| DIRECTIONS |
A - In the projects page, which library does the black hole ray-tracer use for window creation and GL context management?
B - Revise the projects page from "Various projects I’ve" to "of being interpreted.", inclusive, replacing "just-in-time compilation" with "dynamic recompilation".
C - Write what comes next in the projects page, continuing after its final sentence.

| PASSAGE FOR REVIEW |
※

Sean Purcell Software Engineer     Projects     Resume


Various projects I’ve created over the years that I am happy with.


A WIP GameBoy/GameBoy Colour emulator in Rust, but using just-in-time compilation to rewrite the Z80 opcodes as x86_64 assembly, allowing the GameBoy CPU to run as native code instead of being interpreted.


A GameBoy Advance emulator written in Rust. The CPU implementation was pulled out by Daniel Prilik into its own rust crate armv4t_emu, usable as a generic implementation of the ARMv4T ISA. It was later used in a simulator we wrote for the TS7200, used in the CS452 course at the University of Waterloo, allowing us to write and debug our kernels from home.


A realtime ray-tracer that implements gravitational lensing around a Schwarzschild black hole. It’s written in Rust, using the Glium library for window creation and GL context management, and with the ray tracing written in the fragment shader using Runge-Kutta 4 for stable integration.

※

| DATA FOR ANALYSIS |
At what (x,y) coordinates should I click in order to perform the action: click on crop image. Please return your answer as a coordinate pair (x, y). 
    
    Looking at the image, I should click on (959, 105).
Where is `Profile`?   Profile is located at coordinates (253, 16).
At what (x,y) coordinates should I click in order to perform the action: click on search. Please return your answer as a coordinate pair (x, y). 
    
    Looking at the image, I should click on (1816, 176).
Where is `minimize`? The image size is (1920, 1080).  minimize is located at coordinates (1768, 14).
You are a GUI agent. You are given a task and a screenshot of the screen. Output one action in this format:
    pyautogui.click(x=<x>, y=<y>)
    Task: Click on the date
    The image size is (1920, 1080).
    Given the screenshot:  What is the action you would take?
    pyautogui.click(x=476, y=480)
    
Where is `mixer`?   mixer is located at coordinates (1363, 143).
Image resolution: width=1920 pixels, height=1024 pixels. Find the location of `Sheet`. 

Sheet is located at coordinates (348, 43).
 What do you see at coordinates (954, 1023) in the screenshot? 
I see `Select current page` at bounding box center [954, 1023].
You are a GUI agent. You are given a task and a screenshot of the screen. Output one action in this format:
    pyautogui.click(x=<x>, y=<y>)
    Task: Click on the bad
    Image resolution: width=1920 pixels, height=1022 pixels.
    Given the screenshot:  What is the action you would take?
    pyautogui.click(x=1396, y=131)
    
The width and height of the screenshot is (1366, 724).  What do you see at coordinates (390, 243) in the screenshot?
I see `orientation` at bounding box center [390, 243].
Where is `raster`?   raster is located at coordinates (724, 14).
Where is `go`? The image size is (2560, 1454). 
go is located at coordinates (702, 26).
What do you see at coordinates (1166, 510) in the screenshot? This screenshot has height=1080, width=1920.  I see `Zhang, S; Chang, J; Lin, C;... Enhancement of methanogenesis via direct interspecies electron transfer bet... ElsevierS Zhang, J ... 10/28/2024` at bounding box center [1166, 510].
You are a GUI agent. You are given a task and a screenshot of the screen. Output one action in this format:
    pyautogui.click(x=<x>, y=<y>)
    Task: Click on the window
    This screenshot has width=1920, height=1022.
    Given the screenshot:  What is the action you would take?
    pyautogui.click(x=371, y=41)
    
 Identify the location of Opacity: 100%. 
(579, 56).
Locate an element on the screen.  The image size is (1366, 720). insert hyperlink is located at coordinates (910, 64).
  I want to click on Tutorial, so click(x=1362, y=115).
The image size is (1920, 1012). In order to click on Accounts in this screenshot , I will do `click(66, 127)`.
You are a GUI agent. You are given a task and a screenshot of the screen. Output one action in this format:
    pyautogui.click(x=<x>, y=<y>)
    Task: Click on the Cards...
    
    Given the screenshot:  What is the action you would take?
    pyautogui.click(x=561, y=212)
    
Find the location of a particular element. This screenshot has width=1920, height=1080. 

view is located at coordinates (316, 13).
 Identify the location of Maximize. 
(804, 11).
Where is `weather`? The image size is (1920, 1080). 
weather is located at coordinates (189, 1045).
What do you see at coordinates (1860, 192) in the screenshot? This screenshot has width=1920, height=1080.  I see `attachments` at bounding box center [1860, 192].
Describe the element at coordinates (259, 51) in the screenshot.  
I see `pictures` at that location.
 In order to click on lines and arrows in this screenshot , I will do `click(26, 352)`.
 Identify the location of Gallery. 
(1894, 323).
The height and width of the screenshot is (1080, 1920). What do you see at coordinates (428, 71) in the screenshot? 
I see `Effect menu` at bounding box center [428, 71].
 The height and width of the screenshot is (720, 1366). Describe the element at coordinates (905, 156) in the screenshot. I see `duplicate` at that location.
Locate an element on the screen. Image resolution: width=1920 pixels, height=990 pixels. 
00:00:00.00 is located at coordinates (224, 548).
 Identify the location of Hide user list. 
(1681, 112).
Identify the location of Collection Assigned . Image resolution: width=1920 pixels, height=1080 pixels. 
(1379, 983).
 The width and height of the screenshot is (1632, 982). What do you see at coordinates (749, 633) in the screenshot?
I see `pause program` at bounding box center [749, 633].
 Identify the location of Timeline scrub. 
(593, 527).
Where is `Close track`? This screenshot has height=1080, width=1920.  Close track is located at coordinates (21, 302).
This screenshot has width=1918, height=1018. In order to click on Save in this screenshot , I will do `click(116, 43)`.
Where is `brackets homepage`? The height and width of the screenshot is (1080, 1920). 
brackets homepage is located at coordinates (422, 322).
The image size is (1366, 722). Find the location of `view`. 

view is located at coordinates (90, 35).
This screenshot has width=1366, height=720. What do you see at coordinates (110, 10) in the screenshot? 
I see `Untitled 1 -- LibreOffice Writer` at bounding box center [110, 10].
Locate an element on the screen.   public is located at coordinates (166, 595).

※

| EXERCISE RESPONSES |
A - Glium

B -
Various projects I’ve created over the years that I am happy with.


A WIP GameBoy/GameBoy Colour emulator in Rust, but using dynamic recompilation to rewrite the Z80 opcodes as x86_64 assembly, allowing the GameBoy CPU to run as native code instead of being interpreted.

C -
A flight simulator written in C++ using OpenGL for rendering a 3D environment. It generates infinite terrain using simplex noise generation, with a pastel-like shading style that makes the terrain nice to look at. I also ported it to iOS using Google Cardboard to fly around in VR!


A 3ds Homebrew program and companion apps for Linux and Windows that allow the 3ds to be used as a gamepad over wifi, usable with desktop games.


A cryptographic primitive library written in C. It was written to try my hand at writing cryptographic primitives as well as learn C. Implements various block ciphers, hash functions, key derivation functions, etc., as well as features an efficient arbitrary precision arithmetic implementation.


An Android app that allows you to determine the resistance of resistors by aiming your camera at it. It uses custom computer vision algorithms to locate the bands on resistors and then determine their colours. Created for the Tech Retreat 2015 hackathon, where it won 2nd place.


A combination of an Android app and web app that allows you to record videos from your phone straight to our webserver. It allows anyone to easily and anonymously record incidents to enable emergency responders and promote accountability. Its built on a combination of a java backend talking to the Android app, and a Rails webserver to run the webpage. It was created for Hack the North 2015, where it was one of the 12 winning teams.

My primary contribution was the communication between the phones and the backend, serializing the frames into an efficient format that could be sent over UDP and parsed on the other end for display.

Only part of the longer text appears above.